◆ Work task:
Which lines of the entries below hold the word "horizontal"? Report each of them.

:: Records for processing

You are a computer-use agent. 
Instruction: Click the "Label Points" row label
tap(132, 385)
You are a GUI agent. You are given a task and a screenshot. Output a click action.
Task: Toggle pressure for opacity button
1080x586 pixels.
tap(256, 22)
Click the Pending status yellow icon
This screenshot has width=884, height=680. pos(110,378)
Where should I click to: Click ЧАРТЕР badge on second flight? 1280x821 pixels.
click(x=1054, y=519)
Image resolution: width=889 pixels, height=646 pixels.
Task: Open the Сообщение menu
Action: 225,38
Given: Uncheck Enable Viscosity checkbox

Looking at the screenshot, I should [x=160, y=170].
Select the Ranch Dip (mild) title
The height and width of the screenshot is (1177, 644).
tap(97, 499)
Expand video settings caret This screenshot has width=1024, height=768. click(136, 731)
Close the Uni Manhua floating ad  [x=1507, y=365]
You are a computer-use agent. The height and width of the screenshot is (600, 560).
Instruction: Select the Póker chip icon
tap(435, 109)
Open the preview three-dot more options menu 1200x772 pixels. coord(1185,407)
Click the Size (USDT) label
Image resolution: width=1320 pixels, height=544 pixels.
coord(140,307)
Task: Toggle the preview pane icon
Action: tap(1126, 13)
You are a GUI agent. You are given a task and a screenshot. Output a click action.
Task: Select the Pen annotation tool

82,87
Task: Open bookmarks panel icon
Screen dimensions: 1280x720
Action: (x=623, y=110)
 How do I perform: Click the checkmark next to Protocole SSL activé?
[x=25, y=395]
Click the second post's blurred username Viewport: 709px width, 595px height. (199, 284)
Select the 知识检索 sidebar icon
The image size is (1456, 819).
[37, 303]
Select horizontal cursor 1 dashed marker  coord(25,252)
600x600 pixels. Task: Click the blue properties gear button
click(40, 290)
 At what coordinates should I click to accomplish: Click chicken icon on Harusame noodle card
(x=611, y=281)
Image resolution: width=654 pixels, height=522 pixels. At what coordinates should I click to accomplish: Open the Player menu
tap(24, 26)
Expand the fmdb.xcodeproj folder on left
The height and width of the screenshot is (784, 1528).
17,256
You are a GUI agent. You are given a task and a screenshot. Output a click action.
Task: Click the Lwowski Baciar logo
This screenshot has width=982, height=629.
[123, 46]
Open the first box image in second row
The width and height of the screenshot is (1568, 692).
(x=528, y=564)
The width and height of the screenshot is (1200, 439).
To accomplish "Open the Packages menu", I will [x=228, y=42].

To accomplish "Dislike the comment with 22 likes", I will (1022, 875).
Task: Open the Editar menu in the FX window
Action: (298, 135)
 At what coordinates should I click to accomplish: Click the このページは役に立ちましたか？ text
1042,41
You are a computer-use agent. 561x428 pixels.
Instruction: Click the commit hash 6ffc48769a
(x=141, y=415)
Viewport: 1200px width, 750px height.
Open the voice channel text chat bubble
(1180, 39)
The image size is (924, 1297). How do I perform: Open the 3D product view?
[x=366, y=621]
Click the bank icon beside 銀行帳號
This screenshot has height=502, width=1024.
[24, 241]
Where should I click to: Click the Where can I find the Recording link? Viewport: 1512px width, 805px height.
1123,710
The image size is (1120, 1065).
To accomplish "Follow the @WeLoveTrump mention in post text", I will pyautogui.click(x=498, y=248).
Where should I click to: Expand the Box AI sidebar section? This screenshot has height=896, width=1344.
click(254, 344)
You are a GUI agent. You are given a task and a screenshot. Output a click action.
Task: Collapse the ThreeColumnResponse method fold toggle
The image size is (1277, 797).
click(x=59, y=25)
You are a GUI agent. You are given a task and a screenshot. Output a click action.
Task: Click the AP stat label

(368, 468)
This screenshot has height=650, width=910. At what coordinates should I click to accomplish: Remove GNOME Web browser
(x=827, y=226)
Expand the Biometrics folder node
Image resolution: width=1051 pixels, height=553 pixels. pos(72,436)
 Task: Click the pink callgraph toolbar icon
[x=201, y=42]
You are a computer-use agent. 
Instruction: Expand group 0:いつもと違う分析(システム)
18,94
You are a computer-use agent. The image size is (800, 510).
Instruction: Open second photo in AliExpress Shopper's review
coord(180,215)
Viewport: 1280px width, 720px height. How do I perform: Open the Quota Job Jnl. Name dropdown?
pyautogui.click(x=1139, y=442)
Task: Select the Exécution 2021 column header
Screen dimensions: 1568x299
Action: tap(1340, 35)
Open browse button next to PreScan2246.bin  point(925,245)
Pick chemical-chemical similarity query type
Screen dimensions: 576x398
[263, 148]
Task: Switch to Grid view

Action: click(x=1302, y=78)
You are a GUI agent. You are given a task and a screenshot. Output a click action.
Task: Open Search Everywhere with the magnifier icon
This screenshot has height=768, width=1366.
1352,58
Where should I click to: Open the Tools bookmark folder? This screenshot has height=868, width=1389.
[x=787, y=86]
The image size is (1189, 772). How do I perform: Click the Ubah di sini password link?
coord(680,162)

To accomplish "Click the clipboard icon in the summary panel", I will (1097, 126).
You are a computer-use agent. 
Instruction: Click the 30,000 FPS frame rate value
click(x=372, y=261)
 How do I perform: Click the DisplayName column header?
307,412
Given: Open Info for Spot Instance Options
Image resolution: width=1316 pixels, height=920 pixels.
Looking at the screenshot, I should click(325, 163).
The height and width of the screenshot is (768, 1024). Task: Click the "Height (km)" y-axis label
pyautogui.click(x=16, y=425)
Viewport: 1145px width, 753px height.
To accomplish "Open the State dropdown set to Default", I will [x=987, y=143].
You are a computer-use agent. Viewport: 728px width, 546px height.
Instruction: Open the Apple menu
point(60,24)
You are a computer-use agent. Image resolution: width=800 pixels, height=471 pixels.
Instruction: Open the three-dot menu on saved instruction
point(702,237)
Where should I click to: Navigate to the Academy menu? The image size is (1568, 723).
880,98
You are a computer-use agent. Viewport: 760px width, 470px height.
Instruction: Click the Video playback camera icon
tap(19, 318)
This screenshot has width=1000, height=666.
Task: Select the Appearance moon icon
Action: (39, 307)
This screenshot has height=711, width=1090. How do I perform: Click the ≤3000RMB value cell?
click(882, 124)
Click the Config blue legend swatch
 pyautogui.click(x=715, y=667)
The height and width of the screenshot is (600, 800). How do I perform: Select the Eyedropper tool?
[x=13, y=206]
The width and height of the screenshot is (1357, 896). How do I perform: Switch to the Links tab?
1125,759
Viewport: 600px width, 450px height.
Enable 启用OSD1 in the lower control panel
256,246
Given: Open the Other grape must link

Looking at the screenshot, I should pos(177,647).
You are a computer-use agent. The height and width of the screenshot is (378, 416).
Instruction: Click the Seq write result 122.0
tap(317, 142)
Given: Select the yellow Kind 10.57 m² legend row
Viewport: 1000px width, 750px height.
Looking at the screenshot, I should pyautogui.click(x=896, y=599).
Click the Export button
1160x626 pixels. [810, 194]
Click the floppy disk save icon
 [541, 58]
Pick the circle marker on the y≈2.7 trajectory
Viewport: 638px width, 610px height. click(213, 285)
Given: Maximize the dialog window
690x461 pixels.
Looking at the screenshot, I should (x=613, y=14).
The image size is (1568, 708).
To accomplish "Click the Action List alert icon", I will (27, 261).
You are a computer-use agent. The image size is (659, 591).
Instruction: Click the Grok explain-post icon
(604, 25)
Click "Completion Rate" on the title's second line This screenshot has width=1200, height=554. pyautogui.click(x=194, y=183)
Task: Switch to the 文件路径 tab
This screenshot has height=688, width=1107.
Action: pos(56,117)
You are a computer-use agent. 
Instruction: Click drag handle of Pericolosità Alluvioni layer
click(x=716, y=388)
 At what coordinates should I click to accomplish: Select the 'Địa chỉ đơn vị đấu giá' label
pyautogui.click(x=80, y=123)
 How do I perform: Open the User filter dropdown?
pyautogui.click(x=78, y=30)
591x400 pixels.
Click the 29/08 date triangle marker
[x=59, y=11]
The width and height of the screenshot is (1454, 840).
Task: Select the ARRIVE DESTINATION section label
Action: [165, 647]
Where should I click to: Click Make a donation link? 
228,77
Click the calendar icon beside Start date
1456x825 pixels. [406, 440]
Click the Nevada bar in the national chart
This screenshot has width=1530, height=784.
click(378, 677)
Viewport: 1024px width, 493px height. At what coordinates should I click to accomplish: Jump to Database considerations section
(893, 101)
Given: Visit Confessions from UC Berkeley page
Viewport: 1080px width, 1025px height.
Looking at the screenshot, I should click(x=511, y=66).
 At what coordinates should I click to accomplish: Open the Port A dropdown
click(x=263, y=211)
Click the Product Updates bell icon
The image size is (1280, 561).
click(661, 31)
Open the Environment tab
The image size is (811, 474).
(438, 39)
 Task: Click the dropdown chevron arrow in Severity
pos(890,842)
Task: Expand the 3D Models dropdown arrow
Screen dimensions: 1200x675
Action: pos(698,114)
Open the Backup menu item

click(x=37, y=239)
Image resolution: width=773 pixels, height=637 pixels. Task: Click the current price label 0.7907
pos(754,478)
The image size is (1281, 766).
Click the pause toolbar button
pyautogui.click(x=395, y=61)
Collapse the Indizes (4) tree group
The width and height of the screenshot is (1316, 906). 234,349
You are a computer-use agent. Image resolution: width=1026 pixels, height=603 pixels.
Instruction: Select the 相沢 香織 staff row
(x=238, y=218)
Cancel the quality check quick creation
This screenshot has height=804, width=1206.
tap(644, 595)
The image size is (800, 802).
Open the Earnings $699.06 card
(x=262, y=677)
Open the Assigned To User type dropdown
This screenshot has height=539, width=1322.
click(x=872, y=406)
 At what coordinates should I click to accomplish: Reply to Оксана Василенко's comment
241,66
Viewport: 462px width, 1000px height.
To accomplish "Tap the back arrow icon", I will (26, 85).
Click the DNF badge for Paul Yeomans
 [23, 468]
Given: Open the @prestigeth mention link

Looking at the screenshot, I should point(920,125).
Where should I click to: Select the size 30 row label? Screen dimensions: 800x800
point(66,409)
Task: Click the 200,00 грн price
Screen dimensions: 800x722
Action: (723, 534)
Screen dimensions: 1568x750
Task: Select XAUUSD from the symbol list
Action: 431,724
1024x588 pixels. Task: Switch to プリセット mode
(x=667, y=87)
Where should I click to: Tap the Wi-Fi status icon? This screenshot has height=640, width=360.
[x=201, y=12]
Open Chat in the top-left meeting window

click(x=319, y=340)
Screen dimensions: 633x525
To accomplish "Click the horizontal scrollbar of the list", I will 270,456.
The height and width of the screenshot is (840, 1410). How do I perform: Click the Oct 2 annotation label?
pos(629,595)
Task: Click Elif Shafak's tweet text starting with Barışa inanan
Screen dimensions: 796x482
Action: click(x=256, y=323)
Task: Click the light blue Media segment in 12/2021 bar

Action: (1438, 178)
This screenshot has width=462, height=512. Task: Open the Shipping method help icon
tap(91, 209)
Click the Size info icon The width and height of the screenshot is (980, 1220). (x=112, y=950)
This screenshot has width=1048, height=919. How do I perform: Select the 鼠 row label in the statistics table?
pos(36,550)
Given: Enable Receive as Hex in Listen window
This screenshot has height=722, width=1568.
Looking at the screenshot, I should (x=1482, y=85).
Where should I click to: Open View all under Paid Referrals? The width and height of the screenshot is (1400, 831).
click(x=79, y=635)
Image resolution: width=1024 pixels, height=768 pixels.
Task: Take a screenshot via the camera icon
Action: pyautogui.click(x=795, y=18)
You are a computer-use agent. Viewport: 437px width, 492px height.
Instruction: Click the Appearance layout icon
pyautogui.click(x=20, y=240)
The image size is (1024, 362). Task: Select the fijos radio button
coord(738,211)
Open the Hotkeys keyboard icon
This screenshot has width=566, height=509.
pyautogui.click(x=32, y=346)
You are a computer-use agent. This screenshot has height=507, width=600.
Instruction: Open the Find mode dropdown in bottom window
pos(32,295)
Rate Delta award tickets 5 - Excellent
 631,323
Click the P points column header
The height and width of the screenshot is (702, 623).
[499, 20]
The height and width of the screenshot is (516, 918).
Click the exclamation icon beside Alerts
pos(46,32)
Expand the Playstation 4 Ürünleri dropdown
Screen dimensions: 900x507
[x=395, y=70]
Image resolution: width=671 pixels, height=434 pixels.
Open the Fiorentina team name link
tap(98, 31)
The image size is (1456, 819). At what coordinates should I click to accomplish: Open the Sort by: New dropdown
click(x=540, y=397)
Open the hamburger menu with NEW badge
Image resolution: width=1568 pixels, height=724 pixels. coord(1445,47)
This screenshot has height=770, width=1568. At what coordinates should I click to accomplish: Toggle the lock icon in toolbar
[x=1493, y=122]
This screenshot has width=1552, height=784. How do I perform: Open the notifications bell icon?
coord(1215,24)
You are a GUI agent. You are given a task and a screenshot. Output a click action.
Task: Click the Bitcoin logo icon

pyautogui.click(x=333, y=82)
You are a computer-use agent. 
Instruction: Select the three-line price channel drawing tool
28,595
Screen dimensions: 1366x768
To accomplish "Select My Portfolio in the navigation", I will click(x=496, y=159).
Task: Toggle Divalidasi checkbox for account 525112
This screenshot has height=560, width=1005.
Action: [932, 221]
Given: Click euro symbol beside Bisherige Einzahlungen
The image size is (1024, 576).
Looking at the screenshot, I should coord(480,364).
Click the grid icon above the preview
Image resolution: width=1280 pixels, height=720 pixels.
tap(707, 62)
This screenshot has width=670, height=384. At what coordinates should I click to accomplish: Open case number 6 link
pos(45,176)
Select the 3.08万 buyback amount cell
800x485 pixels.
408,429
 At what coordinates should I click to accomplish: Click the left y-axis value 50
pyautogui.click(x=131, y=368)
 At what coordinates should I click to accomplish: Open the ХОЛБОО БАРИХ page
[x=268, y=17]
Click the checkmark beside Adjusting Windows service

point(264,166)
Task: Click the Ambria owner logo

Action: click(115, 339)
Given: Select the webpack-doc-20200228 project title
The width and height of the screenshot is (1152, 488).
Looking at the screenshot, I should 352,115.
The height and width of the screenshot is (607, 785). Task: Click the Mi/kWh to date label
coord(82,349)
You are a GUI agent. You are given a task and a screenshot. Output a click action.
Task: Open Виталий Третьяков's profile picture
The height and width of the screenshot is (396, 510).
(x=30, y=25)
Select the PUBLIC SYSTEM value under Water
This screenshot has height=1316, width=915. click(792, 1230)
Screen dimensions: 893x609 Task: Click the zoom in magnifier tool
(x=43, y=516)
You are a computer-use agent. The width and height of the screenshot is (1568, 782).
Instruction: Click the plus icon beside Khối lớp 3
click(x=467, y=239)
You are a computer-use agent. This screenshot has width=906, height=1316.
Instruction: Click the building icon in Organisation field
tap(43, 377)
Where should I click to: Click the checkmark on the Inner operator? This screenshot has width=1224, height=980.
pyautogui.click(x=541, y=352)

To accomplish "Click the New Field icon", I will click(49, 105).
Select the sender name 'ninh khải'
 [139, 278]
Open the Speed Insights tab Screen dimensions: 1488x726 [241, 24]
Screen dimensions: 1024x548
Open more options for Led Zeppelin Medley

::::

◆ Answer to the problem:
Select horizontal cursor 1 dashed marker  coord(25,252)
To accomplish "Click the horizontal scrollbar of the list", I will 270,456.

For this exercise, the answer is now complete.